In practice, as even the Russians have now learned, the only way of
pillaging a defeated nation is to cart away any movables which are
wanted, and to drive off a portion of its manhood as permanent or
temporary slaves. But the profit gained from such processes
bears no relation to the cost of the war. No one in great
authority had the wit, ascendancy, or detachment from public folly
to declare these fundamental, brutal facts to the electorates; nor
would anyone have been believed in he had.

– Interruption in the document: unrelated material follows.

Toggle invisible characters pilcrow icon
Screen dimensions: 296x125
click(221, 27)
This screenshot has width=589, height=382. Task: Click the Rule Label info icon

The triumphant
Allies continued to assert that they would squeeze Germany 'till the
pips squeaked'.
--The
Gathering Storm by Winston S. Churchill
[N.B.:
The above excerpt concerns the crippling war reparations imposed on
a defeated Germany after World War One (then, the Great War, though,
fairly early in the Twenties, prescient commentators were already
referring to it as the First World War). Of course,
ironically, the crippling of one great power led to the crippling of
many others--otherwise known as the Great Depression. I chose
the above excerpt to give a sense of Churchill's felicitous style
and powers of concision. Churchill "wrote" six volumes
concerning the Second World War but only the first two are mostly
his personal work (as opposed to the mere editing, sometimes heavy,
sometimes not, which Churchill did with respect to the subsequent
volumes). He is a singular modern man of letters--a great
prose stylist who also commanded the levers of power in his own
country of Great Britain. Certainly, the United States has
Teddy Roosevelt and Abraham Lincoln (not to mention the Founding
Fathers) and France, de Gaulle, all of whom are vigorous and
valuable writers, but one must cast back all the way to the Roman
Empire, and the emperor Tacitus, to find another man of power who
was also one of the great, lasting writers of wisdom. In any
event, only someone who is comfortable commanding a country would
start a six-volume series with this "moral of the work":
In War: Resolution
In Defeat: Defiance
In Victory: Magnanimity
In Peace: Goodwill
Oh, and
for the curious, Churchill also devised a "theme" for each volume of
his monumental study. For The Gathering Storm he
succinctly encapsulates the 600-some-odd pages thus:
How the English-Speaking Peoples
Through Their Unwisdom
Carelessness and Good Nature
Allowed the Wicked
To Rearm
No
beating around the bush there! And with that introduction, Mr.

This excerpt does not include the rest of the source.